There are two basic categories of property: real and personal. The assessment procedures and the tax rate will vary between these two categories. Real property, in general, is land and anything permanently affixed to land (e.g. wells or buildings). Structures such as homes, apartments, offices, and commercial buildings (and the land to which they are attached) are typical examples of real property.
Basically, personal property is any property that is not real property. Personal property is not permanently attached to land. In most cases, it is moveable and does not last as long as real property. It comprises nearly everything that is perceptible to the senses.
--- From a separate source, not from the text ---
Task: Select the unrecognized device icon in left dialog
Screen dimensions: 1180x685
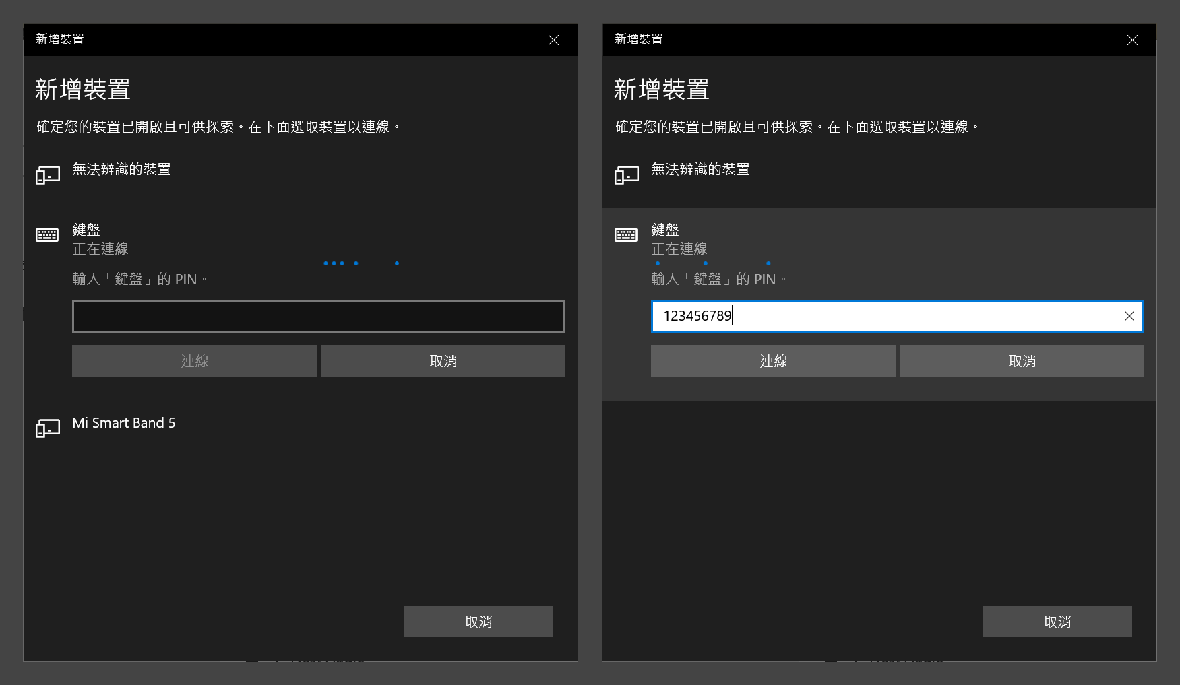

Personal property includes vehicles, farm equipment, jewelry, household goods, stocks, and bonds.
Personal property is divided into “tangible” and “intangible” forms. Tangible personal property is just that: it has a physical form. It can be seen, touched, and moved. Examples of tangible personal property include clothing, books, and computers. On the other hand, the notion of intangible personal property is an abstraction. They do not have physical forms. These include assets such as patents, trademarks, stocks, and bonds.
In addition to the basic types of property, property is grouped into various classes and subclasses for purposes of tax assessment. These classes are based on the use of the property. These schedules of classes vary considerably from state to state. For example, a state may have the following classes of property:
- Class 1. Agriculture, grazing, livestock, notes, bonds, stocks, accounts receivable
- Class 2: Commercial properties
- Class 3: Motor vehicles
- Class 4: Personal property, except motor vehicles
- Class 5: Residential, farm homes
- Class 6: Swamp and waste
Property classification according to various uses or types serves as a basis for adjusting the rate of tax.